Tangga Gripe adalah satu berkat bagi masyarakat, suatu keunikan di Lamalera. Tibalah saatnya pada satu hari di tengah tahun 2000, orang membongkar Gripe yang masyhur itu, karena nampaknya Gripe akan tetap menghalangi perkembangan lalu lintas di zaman yang semakin maju. Sementara itu kendaraan beroda dua dan roda empat pun mulai memasuki Lamalera, tapi belum bisa sampai ke Lamalera atas. Jadi tangga semen itu sekarang tidak ada lagi, entah dibingkar entah ditutup, dan telah dibangun sebuah jalan yang bisa dilewati oleh kendaraan bermotor. Sebuah jalan yang dengan semen, dan dianggap cukup mantap untuk lalu lintas yang semakin lancer antara desa Lamalera A dan desa Lamalera B.

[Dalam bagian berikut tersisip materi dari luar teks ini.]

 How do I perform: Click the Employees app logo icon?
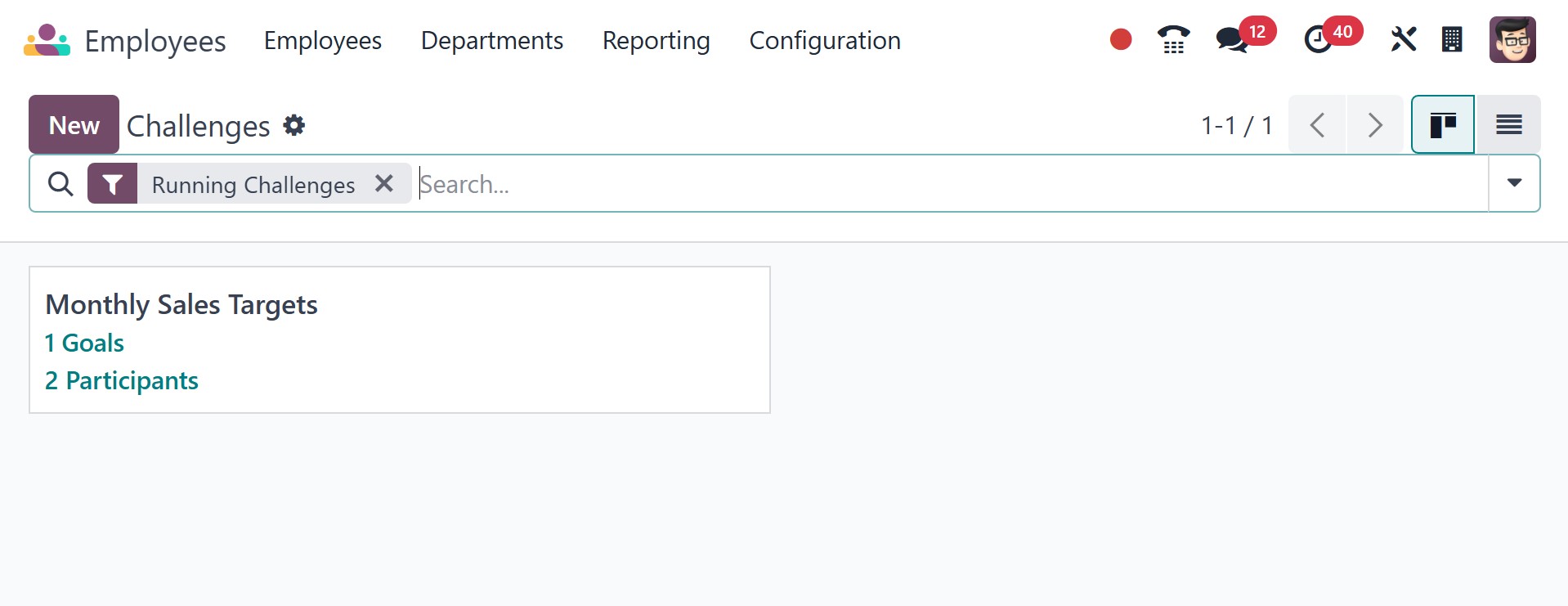47,40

Bagaimanapun juga kenangan manis akan Gripe yang doeloe itu rupanya belum lenyap, karena toh ada nilai uniknya. Berdiri di atas Gripe seolah-olah berdiri di serambi gedung beberapa tingkat, dan orang menikmati panorama yang memesona di sebelah kiri hamparan perumahan penduduk Lamalera B, di samping deretan bangsal-bangsal tempat penyimpan peledang-peledang, di sebalah kanan laut nan jernih transparan berhiaskan ombak putih-putih berkilat laksana kristal yang tak henti-hentinya membelai pantai dengan hidangan rupawan bervariasi. Laut di depan Lamalera adalah mare nostrum alias lefa kame bagaikan kolam raksasa untuk ikan-ikan raksasa. Tapi Gripe bisa jadi tempat untuk aneka perjumpaan. Bayangkan kalau Anda datang dari Lamalera B ( Lamalera bawah) dan sesampai di atas muncullah si ‘kekasih’. Jadilah tempat perjumpaan para kekasih. Tuhan betapa agung karya tangan-Mu!.
Gripe
Jadi Gripe yang berupa tangga sempit kira-kira 50 cm lebarnya itu puluhan tahun telah berjasa sebagai jembatan satu-satunya yang menghubungkan Lamalera atas dan Lamalera bawah. Tak terbilang kaki manusia lewat di tangga itu: dari segala umur, untuk segala macam urusan; anak-anak sekolah; pelaut-pelaut yang tiap hari turun naik untuk pergi ‘lefa’; ibu-ibu dan gadis-gadis yang pergi pulang ‘penetang’ dan kalau ada hasil tangkapan di laut, di Gripe itu Anda boleh saksikan orang memikul atau menjunjung potongan-potongan daging ikan yang berat itu sambil naik anak tangga demi anak tangga dengan napas terenga-enga tapi dalam semangat gembira karena Tuhan telah memberikan berkat-Nya; lewat Gripe itulah jalan pergi dan pulang bagi umat beriman ke dan dari ibadat di Gereja. Lewat jalan Gripe itu perarakan panjang Corpus Cristi (Sakramen Mahakudus) dan Jumad Agung. Pater Bode dan para penggantinya secara konsisten mengadakan prosesi-prosesi itu dengan obor-obor bernyala, sebagai tradisi Kristiani dan meski dilagsungkan pada malam hari dan melewati tangga yang sempit di Gripe itu, tidak pernah terjadi suatu kecelakaan. Dan lewat Gripe yang sempit itu pula jalan terakhir bagi yang meninggal di Lamalera bawah. Dengan hormat dan hati-hati para pengusung membawa peti jenasah melalui tangga sempit itu menuju Gereja dan akhirnya ke pemakaman.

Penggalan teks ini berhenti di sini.